Sobre o show do Bob Dylan

Música sexta-feira, 27 de abril de 2012

Durante essa última passagem do Bob Dylan pelo Brasil, uma das coisas mais interessantes foi acompanhar a cobertura da mídia em volta do músico e dos shows em si. Indecisos entre a imparcialidade e a opinião, a maioria dos veículos optou por transmitir os fatos com uma certa condescendência. Como se, em toda sua superioridade, perdoassem os “erros” de Dylan, em função da história do artista. Ninguém ousa dizer que realmente não gosta de algo, nem se entrega a um verdadeiro elogio. E o mais grave, ninguém parece tentar, ou mesmo querer, entender porque o show do Bob Dylan é do jeito que é. Enfim, depois de presenciar a apresentação de Porto Alegre, é exatamente isso que eu proponho. E sim, eu tou ciente que esse parágrafo também exala uma boa dose de superioridade, não precisam apontar a ironia.

Caso não fique claro com o cenário, os trajes da banda e os primeiros acordes de Leopard-Skin Pill-Box Hat, esse é essencialmente um show de blues. A versão só reconhecível pela letra de It’s All Over Now, Baby Blue que vem a seguir e não deixa dúvida disso. Aliás, por uns momentos, depois de umas músicas mais recentes, mescladas com outras bastante obscuras (Tipo John Brown, de 1962, que não saiu em nenhum álbum de estúdio), dá até pra esquecer que estamos diante de um dos artistas mais influentes do século passado. E como efeito colateral, isso traz um clima intimista que seria difícil de imaginar numa apresentação desse calibre.

Claro, eu preferia estar ouvindo os hits da fase folk do cara. Mas a gente parece esquecer que essas músicas, apesar de ainda relevantes, foram compostas há mais de 40 anos. E o Bob Dylan viveu esses 40 anos, sempre se expressando através da música. Lógico que o que ele sentia em 1960 não tem o mesmo significado hoje. E esses novos arranjos parecem buscar justamente renovar a mensagem das composições clássicas. Isso pode parecer um defeito pra nós, acostumados a artistas performáticos totalmente voltados ao público. Mas por outro lado, demonstra uma devoção total a música, uma honestidade que liga o que o artista sente com o que ele toca não vista com frequência suficiente. E o show todo demonstra essa coerência. A troca (Ou evolução) da verborragia solitária pela musicalidade alcançada com o entrosamento entre Dylan e a banda (Ótima, por sinal) parece totalmente legitimada.

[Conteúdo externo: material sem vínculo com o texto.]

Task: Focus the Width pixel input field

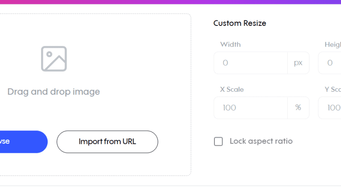Action: click(x=251, y=63)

Toda essa tão falada reclusão, antipatia e distância do artista perante a plateia também só parecem reforçar esse amor a música. E paradoxalmente, esse afastamento nos faz perceber que essa celebridade com mais de 100 milhões de discos vendidos também é humana. Vendo de fora, parece que Dylan sofre de um mal muito compreensível: Ele precisa e quer continuar tocando, mas não aceita necessariamente que tudo que o cerca e corrompe o mundo da música. Como o culto a imagem e tudo o mais, vide sua aversão aos fotógrafos. E nem dá pra culpá-lo, ele vem sendo vaiado e mal interpretado desde que adotou a guitarra elétrica. Aliás, eu li por aí que vaiaram ele até em Brasília (Ou no Rio, não lembro) por ele não ter voltado pro bis. Mesmo assim, ele segue fazendo o que acha relevante. A música é o que importa.

Até aí, os momentos em que Dylan (Que se reveza entre a guitarra e o teclado) improvisa na harmônica são os destaques. Mas a coisa engrena mesmo depois da metade da apresentação, com Desolation Row. Não da pra ter certeza se a voz rouca com que ele canta (Ou as vezes declama a letra) é produto das circunstâncias, mas pelo contexto, parece proposital. Depois de Blind Willie McTell, outra surpresa, a coisa segue numa crescente, com uma versão de Highway 61 Revisited ainda mais animada que a original e a grande Ballad Of A Thin Man. E então é chegada a hora de Like A Rolling Stone, se não a melhor, com certeza o maior clássico do cara. E ele mesmo parece ter noção disso, mantendo a essência da original, e olha só, convidando o público a cantar o refrão. O momento mais emocionante vem a seguir, com All Along The Watchtower. E a banda ainda volta pra se despedir com uma versão nova, mas com a mesma força, de Blowin’ In The Wind.

E no final, Bob Dylan consegue. A música falou por si mesmo. Mas claro, se ele tiver uma epifania antes de morrer e voltar à gaita e ao violão, não sou eu que vou reclamar.